QUÍMICA: CIÊNCIA CENTRAL

Ricardo Ferreira*

       Atualmente a química é considerada a ciência central para a compreensão do universo que nos rodeia, bem como para a síntese e controle dos materiais sem os quais o mundo moderno não poderia existir. A teoria química é fundamentada na idéia, que devemos inicialmente a Dalton, de que a matéria é constituída por átomos de cerca de 100 diferentes elementos que se combinam segundo certas leis para formar os mais variados materiais. Essas leis são baseadas na Física, isto é, na Mecânica Quântica e Mecânica Estática, mas grande parte dos materiais de interesse prático são por demais complexos para que a química perca a sua individualidade. Por outro lado, torna-se cada vez mais evidente que a compreensão dos fenômenos biológicos passa necessariamente pela química. Daí advém o papel central da ciência química.

            Entre os materiais cuja síntese depende de técnicas e conhecimentos químicos estão cerâmicas de vários tipos, fibras óticas, semi-condutores, pigmentos fluorescentes, tintas especiais, plásticos e ligas ferromagnéticas. Suas proporiedades só podem ser controladas por procedimentos químicos. Por exemplo, os circuitos integrados indispensáveis nos computadores são feitos a partir de silício de grande pureza ao qual se adiciona pequenas quantidades de impurezas (dopantes) como o fósforo, o arsênio e o gálio. A competência para a produção desses materiais em larga escala ainda não foi alcançada no Brasil. Disto resulta que a informática brasileira é avançada quanto aos programas (software), mas depende de importação para os computadores (hardware).

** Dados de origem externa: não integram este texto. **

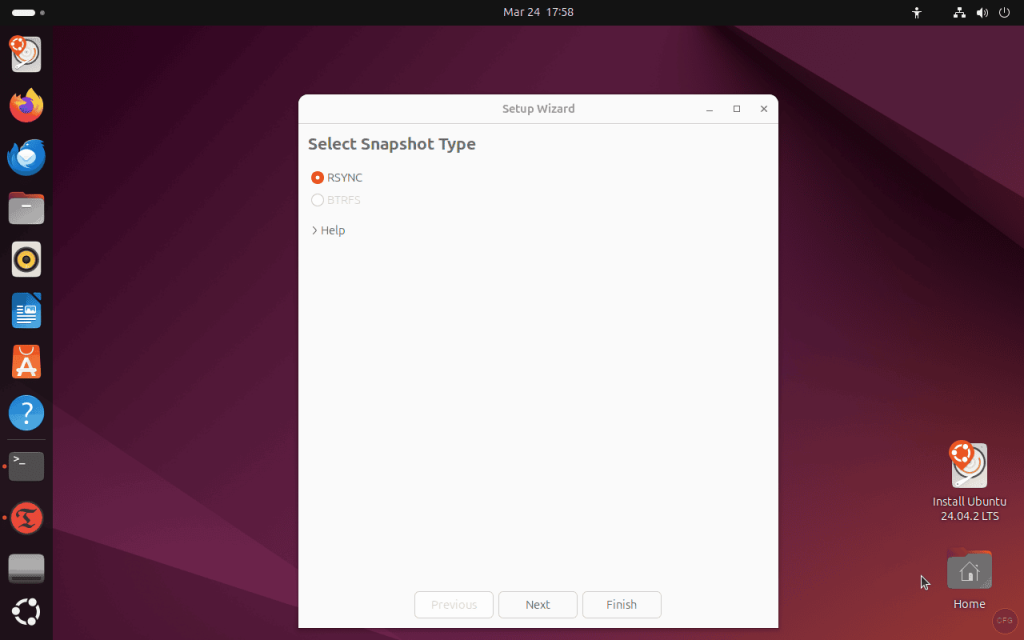1024x640 pixels.
Task: Launch the Terminal from the dock
Action: [26, 464]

           A importância da química para a biologia e a medicina é reconhecida desde os primórdios da bioquímica, por volta de 1850. Exames químicos de grande sofisticação são crescentemente utilizados para o diagnóstico de doenças e um grande números de fármacos estão à disposição da terapêutica. Os antibióticos, por exemplo, são substâncias naturais ou sintéticas, cujas moléculas dos nossos tecidos das bactérias invasoras, e afetam especificamente essas últimas.

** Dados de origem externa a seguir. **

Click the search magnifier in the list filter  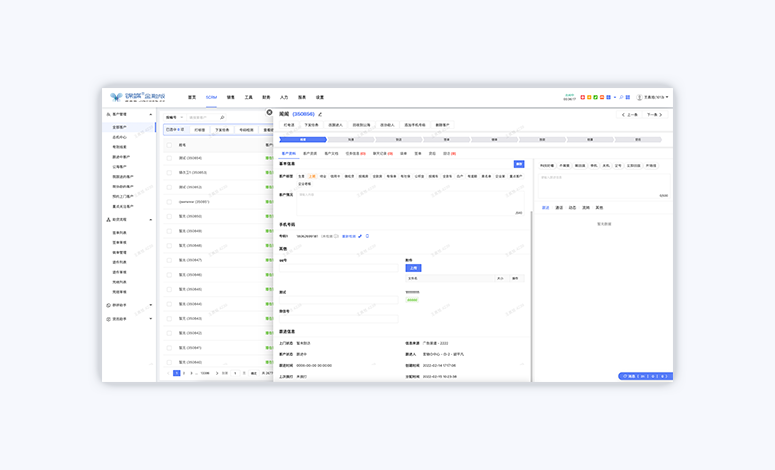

           A genética molecular e a engenharia genética, que permitem o estudo e mesmo a modificação dos genomas, inclusive do humano, existentes nos núcleos das células, dependem inteiramente de procedimentos químicos. Por exemplo, a análise do DNA humano, com importantes implicações legais, baseia-se na técnica conhecida como PCR, a reação em cadeia catalizada pela enzima polimerase, um método químico que consegue ampliar consideravelmente pequenas amostras de DNA sem alterar a seqüência das bases A,T,G e C, permitindo assim sua completa identificação.

         O principal interesse dos astrônomos hoje, volta-se para a natureza química dos objetos celestes. A astronomia planetária, em particular, é dominada pela química. Qual a composição do solo de Marte? De que são constituídos os satélites de Júpiter? E os anéis de Saturno? A composição química dos meteoritos, fragmentos do universo que atingem o nosso planeta, é agora de grande interesse para o estudo de um dos grandes mistérios que cercam a origem da vida: como se formaram as primeiras moléculas quirais (que possuem a propriedade de fazer girar o plano de polarização da luz polarizada), características dos tecidos vivos.

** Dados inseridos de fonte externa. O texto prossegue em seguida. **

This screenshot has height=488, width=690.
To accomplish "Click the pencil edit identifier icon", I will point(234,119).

          A descoberta de que foi o impacto de um grande meteorito com a Terra que provocou, há 65 milhões de anos, a extinção dos dinossauros, resultou de estudos radioquímicos que revelaram um pequeno excesso do metal irídio nos depósitos geológicos correspondentes à transição entre os períodos Cretáceo e Terciário.

         Não pode haver a menor dúvida de que a química vem desempenhando um papel crescente no estudo do mundo natural, no controle necessário para a preservação tanto quanto possível deste mundo, e no progresso material da humanidade. No Brasil, nos últimos 40 anos, o número de químicos qualificados para a pesquisa aumentou cerca de 60 vezes (de 50 para aproximadamente 3.000), enquanto a população como um todo cresceu por um fator próximo de 3 (de 60 para 160 milhões). Isto é um bom sinal, mas é necessário um crescimento ainda mais rápido de químicos no futuro, se desejamos competir efetivamente no plano internacional.

          Um aumento considerável no número de químicos e demais cientistas é condição necessária para superarmos nossa pobreza, mas não suficiente. Nossas leis têm que ser mudadas, se almejamos um país com riqueza mais harmoniosamente distribuída.


* Prof. Dr. Ricardo de Carvalho Ferreira,
do Conselho Científico do Espaço Ciência.